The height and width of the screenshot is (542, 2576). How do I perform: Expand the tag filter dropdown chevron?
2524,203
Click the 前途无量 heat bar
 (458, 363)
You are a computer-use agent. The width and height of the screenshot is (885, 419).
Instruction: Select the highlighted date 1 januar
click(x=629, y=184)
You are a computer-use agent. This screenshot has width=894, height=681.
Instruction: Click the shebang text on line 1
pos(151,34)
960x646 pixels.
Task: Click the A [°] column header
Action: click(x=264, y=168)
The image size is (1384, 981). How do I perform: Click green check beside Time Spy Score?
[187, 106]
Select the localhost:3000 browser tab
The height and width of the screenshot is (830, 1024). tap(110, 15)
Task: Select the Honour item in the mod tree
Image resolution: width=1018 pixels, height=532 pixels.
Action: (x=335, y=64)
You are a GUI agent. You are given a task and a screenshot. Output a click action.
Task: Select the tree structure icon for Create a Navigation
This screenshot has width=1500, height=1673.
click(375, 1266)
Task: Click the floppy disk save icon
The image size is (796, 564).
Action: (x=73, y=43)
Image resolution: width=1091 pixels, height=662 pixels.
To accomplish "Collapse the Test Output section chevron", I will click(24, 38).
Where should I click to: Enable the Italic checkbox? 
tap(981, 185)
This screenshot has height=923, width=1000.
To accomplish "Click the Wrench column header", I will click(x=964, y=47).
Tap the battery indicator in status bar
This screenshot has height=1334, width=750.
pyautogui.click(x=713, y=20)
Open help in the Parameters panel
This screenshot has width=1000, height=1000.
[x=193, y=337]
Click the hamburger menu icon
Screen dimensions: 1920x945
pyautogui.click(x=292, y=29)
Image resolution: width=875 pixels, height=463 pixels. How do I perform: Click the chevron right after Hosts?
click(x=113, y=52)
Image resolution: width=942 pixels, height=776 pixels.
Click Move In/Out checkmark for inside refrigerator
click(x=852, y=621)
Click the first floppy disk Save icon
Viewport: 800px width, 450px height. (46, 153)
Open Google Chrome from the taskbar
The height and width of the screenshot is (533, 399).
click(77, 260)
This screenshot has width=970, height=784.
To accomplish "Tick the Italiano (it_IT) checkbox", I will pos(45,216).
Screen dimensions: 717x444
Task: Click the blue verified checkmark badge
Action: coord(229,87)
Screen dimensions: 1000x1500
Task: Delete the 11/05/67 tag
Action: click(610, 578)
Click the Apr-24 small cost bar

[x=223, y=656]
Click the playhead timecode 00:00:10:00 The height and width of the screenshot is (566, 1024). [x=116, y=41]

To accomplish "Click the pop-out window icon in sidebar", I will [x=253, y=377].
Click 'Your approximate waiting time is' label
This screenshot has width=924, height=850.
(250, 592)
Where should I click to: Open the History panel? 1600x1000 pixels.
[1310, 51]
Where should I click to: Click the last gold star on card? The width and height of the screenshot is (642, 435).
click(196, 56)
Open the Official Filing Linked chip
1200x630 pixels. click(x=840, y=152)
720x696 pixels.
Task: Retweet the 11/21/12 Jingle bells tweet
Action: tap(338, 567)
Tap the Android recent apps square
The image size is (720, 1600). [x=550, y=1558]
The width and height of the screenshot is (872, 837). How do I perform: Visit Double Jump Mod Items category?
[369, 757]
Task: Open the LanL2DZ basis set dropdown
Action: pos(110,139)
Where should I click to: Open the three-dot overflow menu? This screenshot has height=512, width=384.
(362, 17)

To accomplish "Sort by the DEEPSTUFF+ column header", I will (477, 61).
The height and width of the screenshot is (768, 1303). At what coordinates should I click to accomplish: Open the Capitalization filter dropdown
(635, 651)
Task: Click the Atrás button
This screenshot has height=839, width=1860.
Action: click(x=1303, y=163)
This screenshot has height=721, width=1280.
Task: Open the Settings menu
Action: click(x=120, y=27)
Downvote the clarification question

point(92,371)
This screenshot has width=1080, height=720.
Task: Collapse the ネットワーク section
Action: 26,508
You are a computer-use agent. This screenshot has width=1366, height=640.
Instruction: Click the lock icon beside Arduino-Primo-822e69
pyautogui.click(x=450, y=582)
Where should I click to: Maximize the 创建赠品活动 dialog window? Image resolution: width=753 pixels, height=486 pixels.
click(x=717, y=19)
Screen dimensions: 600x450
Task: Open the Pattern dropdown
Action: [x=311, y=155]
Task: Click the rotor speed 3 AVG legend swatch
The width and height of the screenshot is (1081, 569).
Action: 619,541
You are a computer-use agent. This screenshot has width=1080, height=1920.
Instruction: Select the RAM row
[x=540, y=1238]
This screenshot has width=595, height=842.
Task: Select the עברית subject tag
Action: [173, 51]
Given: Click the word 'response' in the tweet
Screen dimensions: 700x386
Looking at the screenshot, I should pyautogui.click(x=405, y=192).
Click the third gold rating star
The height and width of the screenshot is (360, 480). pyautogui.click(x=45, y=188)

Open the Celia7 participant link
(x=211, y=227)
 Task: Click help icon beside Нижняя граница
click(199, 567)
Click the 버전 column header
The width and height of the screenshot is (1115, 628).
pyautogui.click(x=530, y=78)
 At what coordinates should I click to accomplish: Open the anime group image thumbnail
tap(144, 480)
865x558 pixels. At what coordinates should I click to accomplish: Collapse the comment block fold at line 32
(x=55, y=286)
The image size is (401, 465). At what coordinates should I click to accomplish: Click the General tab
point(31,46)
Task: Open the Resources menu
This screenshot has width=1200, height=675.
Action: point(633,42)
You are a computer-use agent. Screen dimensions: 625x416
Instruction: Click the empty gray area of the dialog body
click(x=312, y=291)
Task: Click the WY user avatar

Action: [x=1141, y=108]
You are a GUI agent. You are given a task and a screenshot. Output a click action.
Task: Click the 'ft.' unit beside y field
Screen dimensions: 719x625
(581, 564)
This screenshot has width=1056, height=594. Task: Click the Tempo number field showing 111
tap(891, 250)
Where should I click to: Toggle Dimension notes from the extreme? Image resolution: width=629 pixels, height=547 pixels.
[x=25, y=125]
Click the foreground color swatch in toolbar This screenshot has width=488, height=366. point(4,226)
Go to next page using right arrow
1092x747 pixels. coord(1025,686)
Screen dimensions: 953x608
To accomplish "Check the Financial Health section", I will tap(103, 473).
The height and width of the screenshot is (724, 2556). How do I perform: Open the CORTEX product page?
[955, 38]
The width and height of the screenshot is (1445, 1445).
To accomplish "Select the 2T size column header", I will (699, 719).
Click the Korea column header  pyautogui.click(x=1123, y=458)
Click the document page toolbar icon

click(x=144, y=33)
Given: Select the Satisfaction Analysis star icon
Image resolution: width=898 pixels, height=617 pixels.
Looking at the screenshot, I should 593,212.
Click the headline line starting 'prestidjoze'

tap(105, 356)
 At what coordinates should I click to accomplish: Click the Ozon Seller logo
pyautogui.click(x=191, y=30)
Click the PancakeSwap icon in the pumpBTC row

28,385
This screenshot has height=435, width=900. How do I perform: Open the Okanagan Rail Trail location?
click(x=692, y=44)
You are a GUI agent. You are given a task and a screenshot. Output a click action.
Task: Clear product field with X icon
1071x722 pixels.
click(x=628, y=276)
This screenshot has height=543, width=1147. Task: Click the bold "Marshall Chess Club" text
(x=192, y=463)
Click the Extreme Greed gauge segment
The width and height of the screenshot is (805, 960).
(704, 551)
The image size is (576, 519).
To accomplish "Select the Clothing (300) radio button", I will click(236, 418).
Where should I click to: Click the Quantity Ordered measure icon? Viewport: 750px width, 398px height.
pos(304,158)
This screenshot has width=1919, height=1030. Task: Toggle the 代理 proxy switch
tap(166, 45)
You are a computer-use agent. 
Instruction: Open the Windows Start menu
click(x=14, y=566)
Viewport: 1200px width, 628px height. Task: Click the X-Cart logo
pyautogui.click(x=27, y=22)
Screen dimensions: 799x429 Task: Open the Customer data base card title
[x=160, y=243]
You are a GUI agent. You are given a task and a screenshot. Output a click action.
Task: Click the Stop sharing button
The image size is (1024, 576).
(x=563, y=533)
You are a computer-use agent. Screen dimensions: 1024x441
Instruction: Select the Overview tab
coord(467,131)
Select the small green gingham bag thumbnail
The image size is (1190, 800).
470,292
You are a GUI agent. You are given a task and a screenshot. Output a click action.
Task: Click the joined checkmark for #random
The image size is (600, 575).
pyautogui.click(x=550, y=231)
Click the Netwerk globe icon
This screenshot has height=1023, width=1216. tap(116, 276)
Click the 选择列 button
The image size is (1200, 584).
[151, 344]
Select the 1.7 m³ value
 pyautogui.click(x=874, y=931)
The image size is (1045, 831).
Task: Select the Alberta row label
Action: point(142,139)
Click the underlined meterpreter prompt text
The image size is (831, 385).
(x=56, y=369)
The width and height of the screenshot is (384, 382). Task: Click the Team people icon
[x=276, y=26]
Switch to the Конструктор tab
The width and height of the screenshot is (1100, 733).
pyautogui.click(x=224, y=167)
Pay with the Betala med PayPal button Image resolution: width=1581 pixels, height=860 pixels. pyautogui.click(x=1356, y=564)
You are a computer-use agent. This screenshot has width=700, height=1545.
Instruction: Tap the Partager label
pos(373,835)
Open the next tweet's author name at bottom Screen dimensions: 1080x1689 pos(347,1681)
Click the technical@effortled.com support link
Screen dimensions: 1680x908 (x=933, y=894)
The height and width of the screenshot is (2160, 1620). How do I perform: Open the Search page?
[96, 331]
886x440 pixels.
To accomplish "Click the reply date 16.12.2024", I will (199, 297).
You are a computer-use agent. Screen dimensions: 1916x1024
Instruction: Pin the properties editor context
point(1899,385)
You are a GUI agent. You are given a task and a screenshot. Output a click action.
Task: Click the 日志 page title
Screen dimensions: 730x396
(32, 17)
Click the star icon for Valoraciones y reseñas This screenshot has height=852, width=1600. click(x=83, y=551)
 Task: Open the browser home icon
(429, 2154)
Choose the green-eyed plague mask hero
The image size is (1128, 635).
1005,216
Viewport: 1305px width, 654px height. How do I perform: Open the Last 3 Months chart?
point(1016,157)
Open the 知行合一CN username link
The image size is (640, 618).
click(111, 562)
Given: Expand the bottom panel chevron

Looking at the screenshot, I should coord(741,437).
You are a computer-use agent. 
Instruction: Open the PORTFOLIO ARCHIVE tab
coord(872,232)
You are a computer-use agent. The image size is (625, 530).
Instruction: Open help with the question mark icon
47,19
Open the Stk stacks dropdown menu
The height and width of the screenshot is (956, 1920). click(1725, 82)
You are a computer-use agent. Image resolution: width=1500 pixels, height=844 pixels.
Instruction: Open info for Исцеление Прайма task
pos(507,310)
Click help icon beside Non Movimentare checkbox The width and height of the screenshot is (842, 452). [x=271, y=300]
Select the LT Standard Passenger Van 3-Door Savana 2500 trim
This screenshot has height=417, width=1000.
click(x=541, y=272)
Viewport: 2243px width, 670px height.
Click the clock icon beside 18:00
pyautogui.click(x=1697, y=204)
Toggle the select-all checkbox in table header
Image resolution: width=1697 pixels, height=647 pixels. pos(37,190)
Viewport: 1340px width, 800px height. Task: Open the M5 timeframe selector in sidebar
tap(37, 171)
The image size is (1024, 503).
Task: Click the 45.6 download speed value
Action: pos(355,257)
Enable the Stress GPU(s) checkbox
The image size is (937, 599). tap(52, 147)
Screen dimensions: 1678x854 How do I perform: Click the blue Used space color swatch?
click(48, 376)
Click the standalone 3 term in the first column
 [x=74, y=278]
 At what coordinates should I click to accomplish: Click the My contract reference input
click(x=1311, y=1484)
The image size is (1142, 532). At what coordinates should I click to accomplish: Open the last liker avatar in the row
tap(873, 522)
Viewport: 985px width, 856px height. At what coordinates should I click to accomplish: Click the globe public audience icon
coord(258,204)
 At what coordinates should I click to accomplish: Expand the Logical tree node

----------

(What you need to do)
Reproduce only the lines above spanning from the line containing "Where should I click to: Open the History" through the line containing "Task: Click the Atrás button", word for word.

(Written solution)
Where should I click to: Open the History panel? 1600x1000 pixels.
[1310, 51]
Where should I click to: Click the last gold star on card? The width and height of the screenshot is (642, 435).
click(196, 56)
Open the Official Filing Linked chip
1200x630 pixels. click(x=840, y=152)
720x696 pixels.
Task: Retweet the 11/21/12 Jingle bells tweet
Action: tap(338, 567)
Tap the Android recent apps square
The image size is (720, 1600). [x=550, y=1558]
The width and height of the screenshot is (872, 837). How do I perform: Visit Double Jump Mod Items category?
[369, 757]
Task: Open the LanL2DZ basis set dropdown
Action: pos(110,139)
Where should I click to: Open the three-dot overflow menu? This screenshot has height=512, width=384.
(362, 17)

To accomplish "Sort by the DEEPSTUFF+ column header", I will (477, 61).
The height and width of the screenshot is (768, 1303). At what coordinates should I click to accomplish: Open the Capitalization filter dropdown
(635, 651)
Task: Click the Atrás button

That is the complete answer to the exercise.